*What you have to do*
Once the line with "You are a GUI" is found in the entries below, print it and each following line exactly, stopping after the line with "The height and"; print nothing else.

*Supplied data*
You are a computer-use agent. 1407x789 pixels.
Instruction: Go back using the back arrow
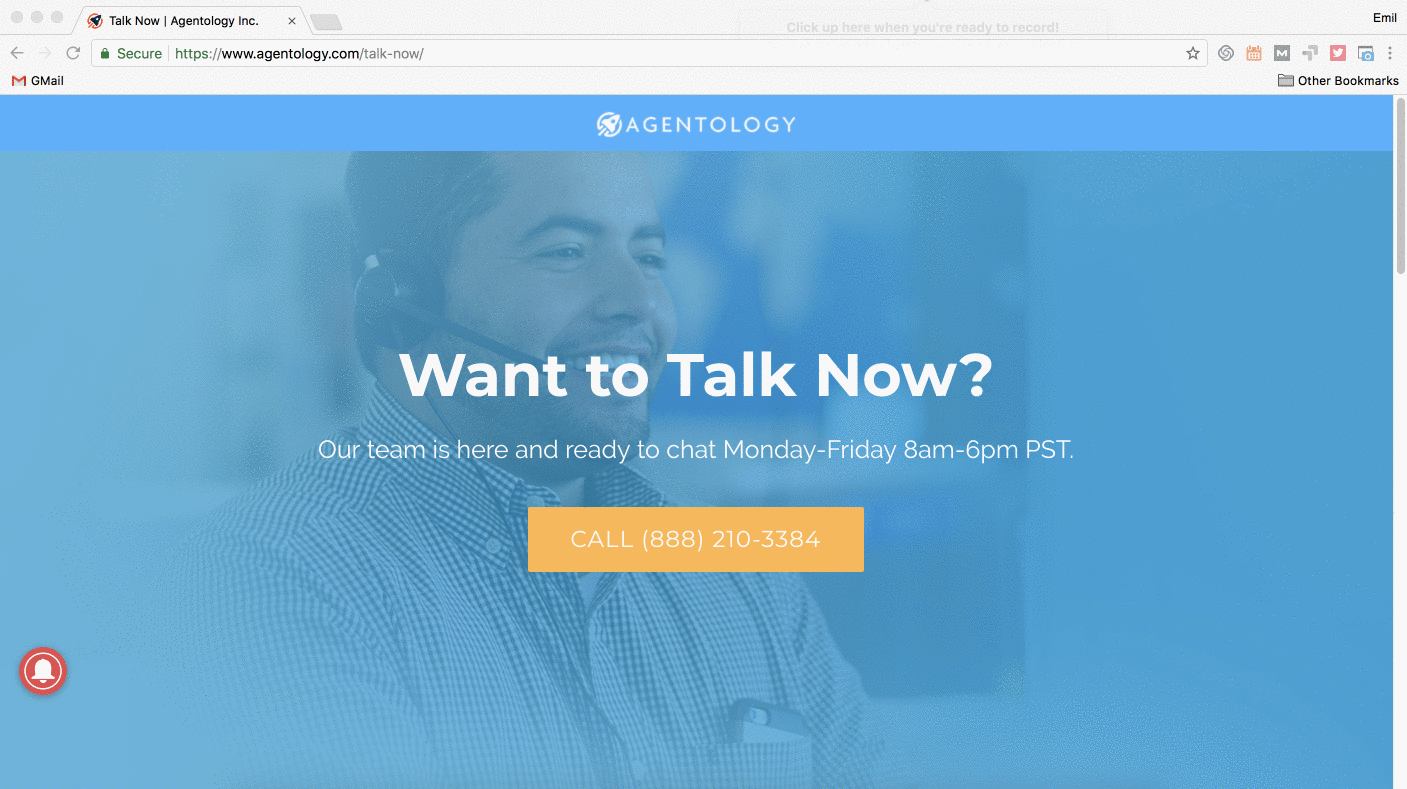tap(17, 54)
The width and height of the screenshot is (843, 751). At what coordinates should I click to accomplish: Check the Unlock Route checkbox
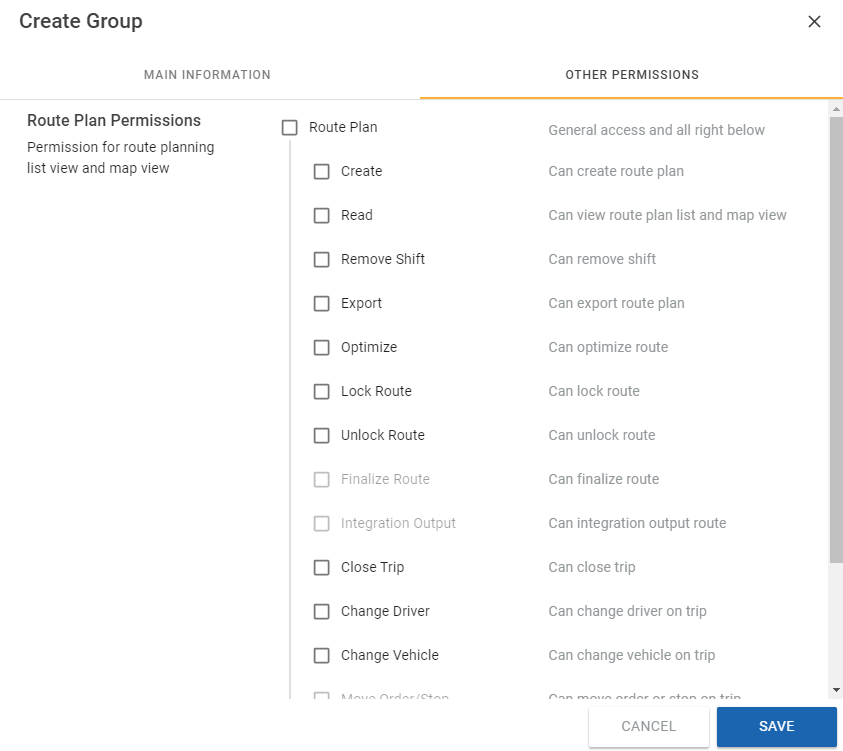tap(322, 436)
--
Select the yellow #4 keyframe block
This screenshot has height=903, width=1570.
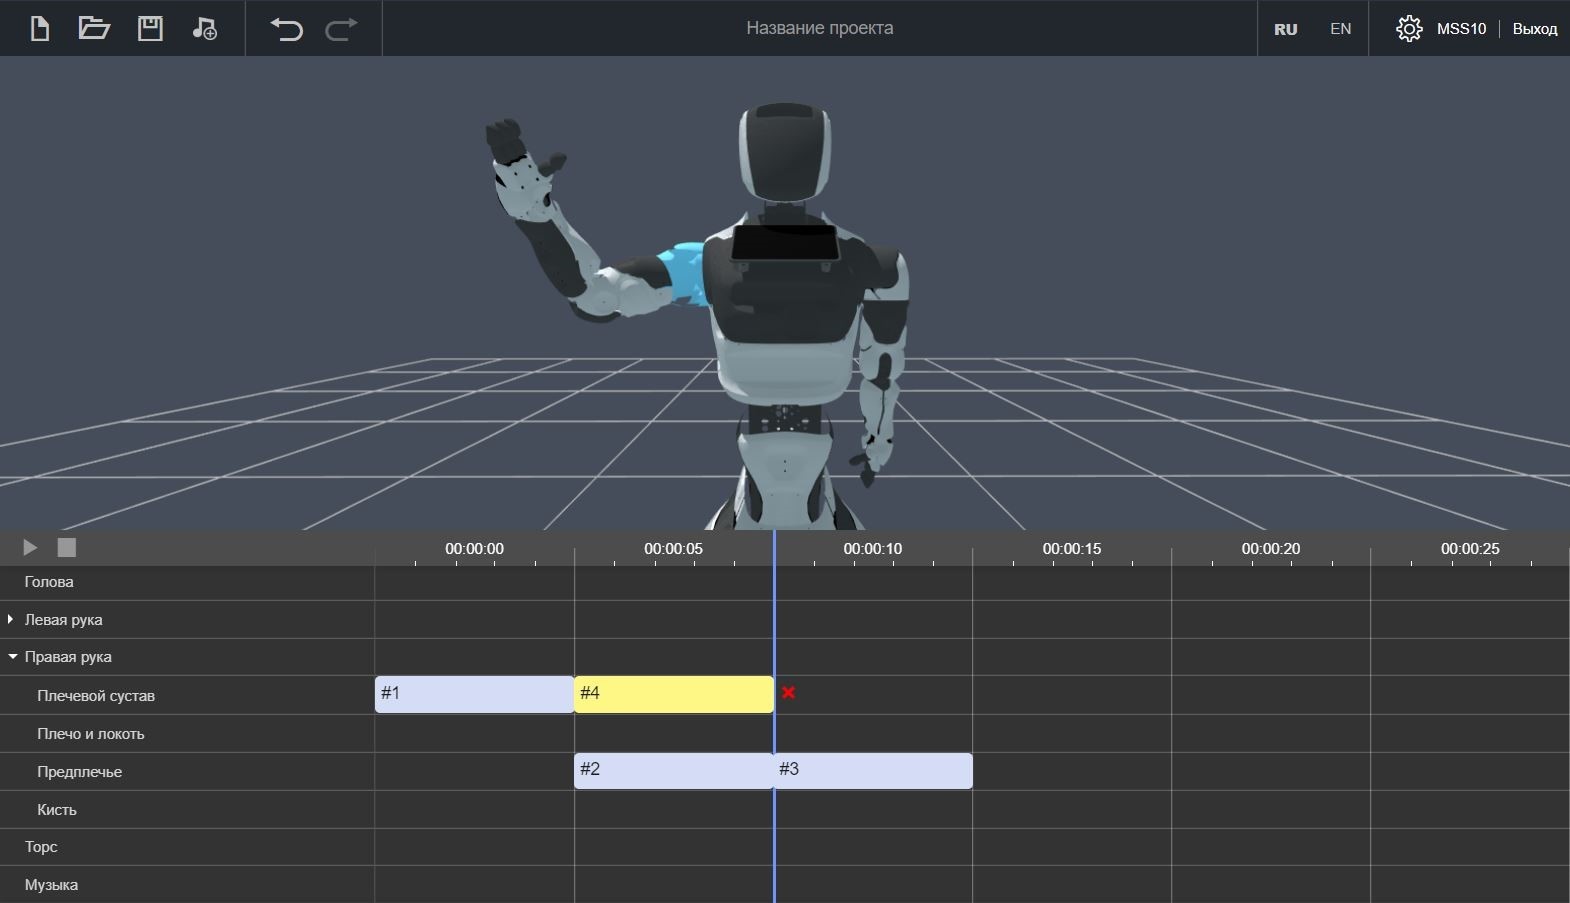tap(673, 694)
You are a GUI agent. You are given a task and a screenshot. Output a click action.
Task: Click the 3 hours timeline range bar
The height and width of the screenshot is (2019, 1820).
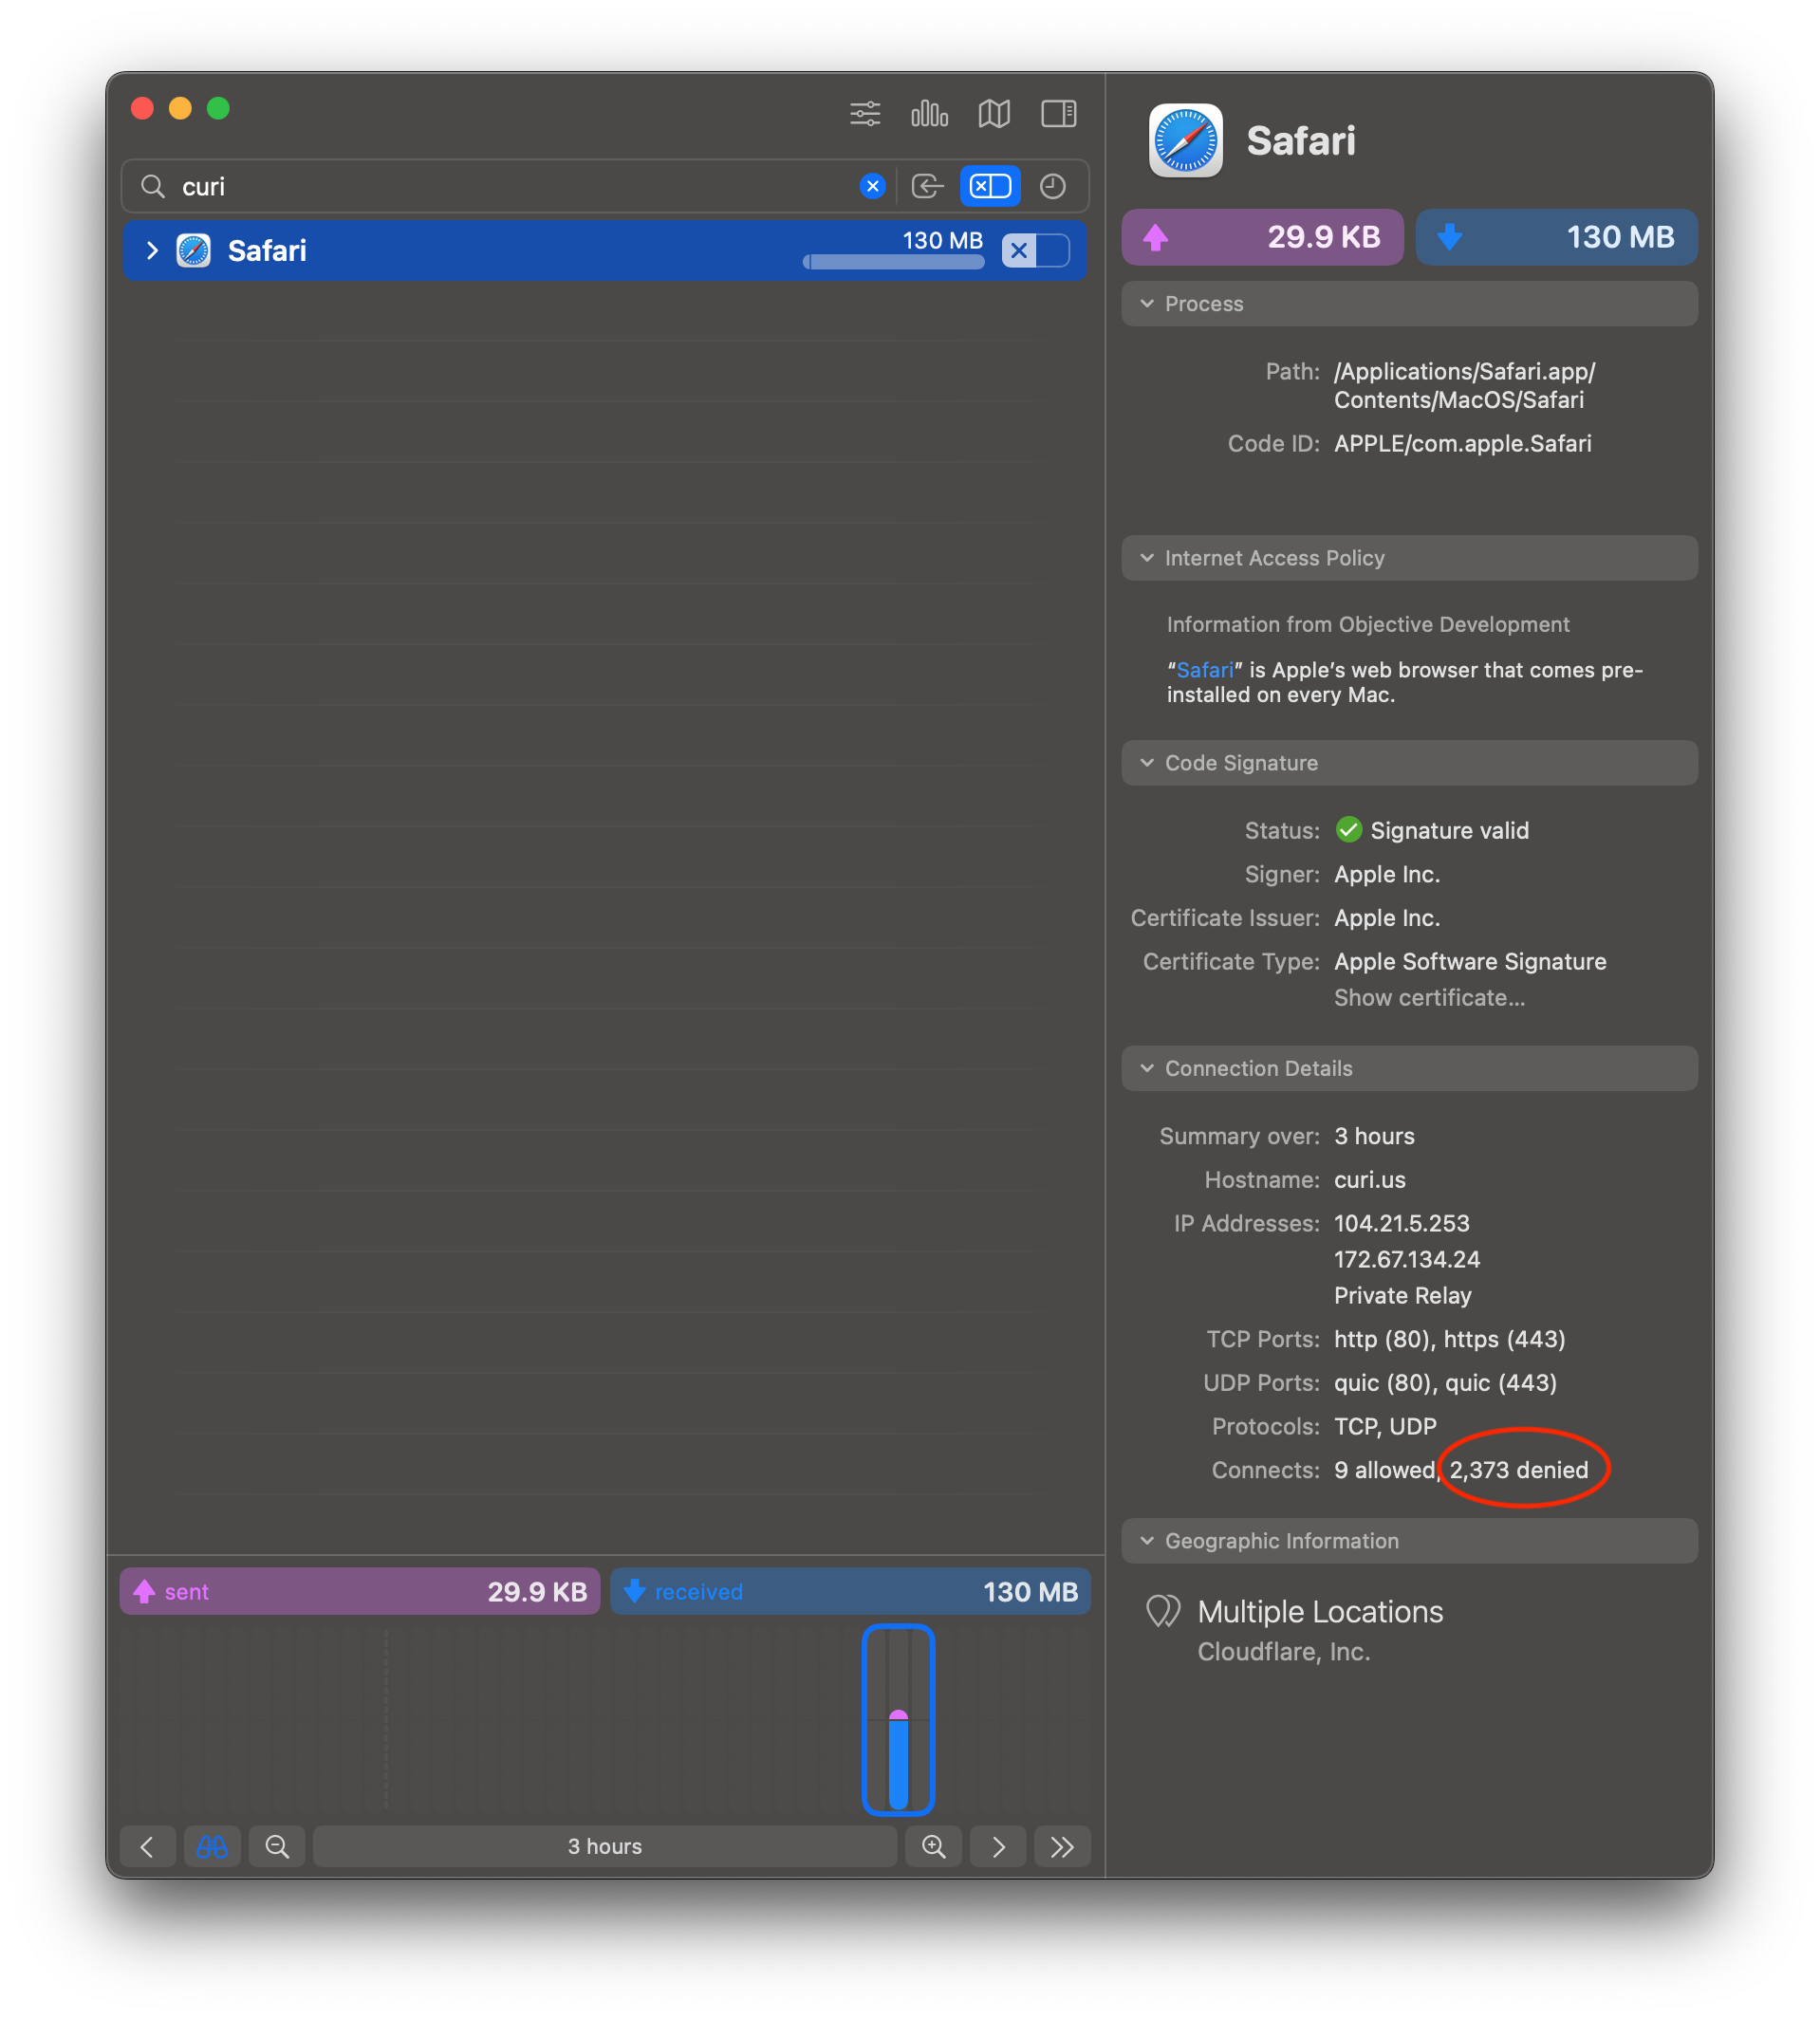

*Response area*
You are a GUI agent. You are given a task and a screenshot. Output a click action.
Task: Click the 3 hours timeline range bar
The height and width of the screenshot is (2019, 1820).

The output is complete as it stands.